Ich hoffe, dass ich noch mal in den nächsten Wochen mit Thilo Wagner sprechen kann, ob er seinen LARP-Kalender nicht ein wenig erweitern will. Denn die meisten Orgas nehmen immer noch die Kategorisierung vom LARP-Kalender um ihre einen Cons zu beschrieben. Meiner Meinung nach sind die beiden entscheidensten Punkte nicht in der Kategorisierung enthalten: Powerlevel (von Bauernspiel bis Powerspiel) und das Fantasylevel (von: Nur Menschen bis hin zu: Was ihr euch vorstellen und erklären könnt). Theoretisch wäre es vielleicht noch interessant eine Härteskala mit ein zu bauen. Eine die von "kein IT Fight, Kampf nur stark abgebremst" bis hin zu "Mit IT Fight muss jederzeit gerechnet werden" geht. Wäre nett, wenn du deine Meinung zu der Idee von der Erweiterung des LARP Kalenders schreibst.

Ich glaube wir sind durchaus auf dem Weg, dass die Leute beginnen zu begreifen, dass es mehr als nur eine Art gibt, wie man spielen kann, und das man nicht jeden auf seinen Con lassen möchte. Meine besten Cons bisher waren Weihenhorst und Kel Essuf. Beide haben von vornherein gesagt, was sie haben, wie ihre Vorstellung von allem aus sieht, und was sie haben möchten. Bei Kel Essuf noch mehr. Und es ist einfach geil einen 100 Spieler Con zu haben, wo nur ein einziger Spieler negativ auffällt, und du merkst, dass alle anderen, eine Art von LARP spielen, die der deinigen kaum widerspricht.

Viele Grüße,

Alex4
Anonym hat gesagt…
Haben ja schon gelegentlich im Chat ueber solcherlei Dinge miteinander geschrieben. Ich kann mich deinen Worten dazu nur anschliessen, Cuthullu.
Anonym hat gesagt…
Ralf Hüls als Allvater des Larp hinzustellen find cih schon etwas merkwürdig...
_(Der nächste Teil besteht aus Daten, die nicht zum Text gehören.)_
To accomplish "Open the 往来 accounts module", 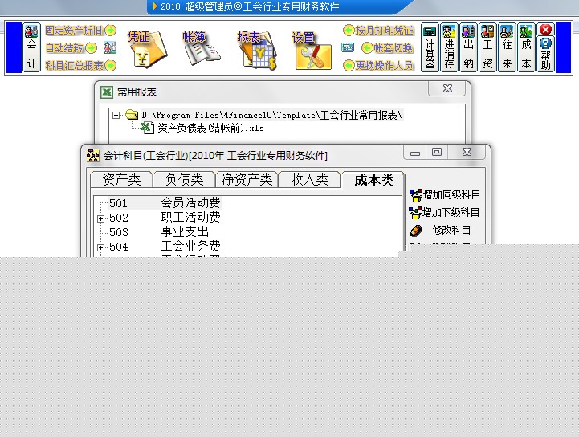I will pyautogui.click(x=507, y=48).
... Aber nun gut. Darf ja jeder denken was er will. Ansonsten find ich die Idee des Polarisieren nicht schlecht...

... aber bin ich tatsächlich schon sooo lang aus dem aktiven Dienst draussen das sich sooo viel geändert hat?
Diese Spezies hats doch schon immer gegeben.

Schlachtencon contra Hofhaltungsschranzen, contra Abenteuerplott, contra Ameintefeier, contra Horrorszenario, contra Kriminalplott...

... und irgendwie kennt man seine Orga doch. ich geh ja auch nicht zu irgendeinem Messerschwinger wenn ich gutes Fleishc haben will, sondern zur Orga meines Vertrauens.
Cuthullu hat gesagt…
Und genau dieses "ich geh nur zur Orga dieses Vertrauens" ist doch typisch deutsches Klein Klein.

Wie soll man da sich als größere Gruppe betrachten.

So lernt nie die Gleichgesinnten LARPer außerhalb seiner festgefahrenen Wege kennen.

Lieber Conankündigungen mit deutlich strukturierter Ansage wie auf diesem Con geLARPt wird, damit ich auch mal über meinen regionalen Tellerrand rausschauen kann.

Und wenn du meinst ich stelle Ralf als Godfather des LARP hin, lol. Seine Meinungen sind den meinigen sehr Nahe, und er schreibt noch am wenigsten mit emotionalem Pathos und am meisten mit Sachlichkeit.

Ansonsten steht in meinem Text: Klare Regelungen/Strukturen für leichte Orientierungen und maximale Auswahlmöglichkeiten des einzelnen. Mehr nicht.
Anonym hat gesagt…
Naja, wenn es einen "Allvater" des LARP gab, war das sicher ein Anderer. Er ruhe in Frieden.

Die "Teilung der Larp-Szene" ist übrigens seit einiger Zeit widerrufen. Gerade als Aufruf zum Kompromiß ist sie gescheitert.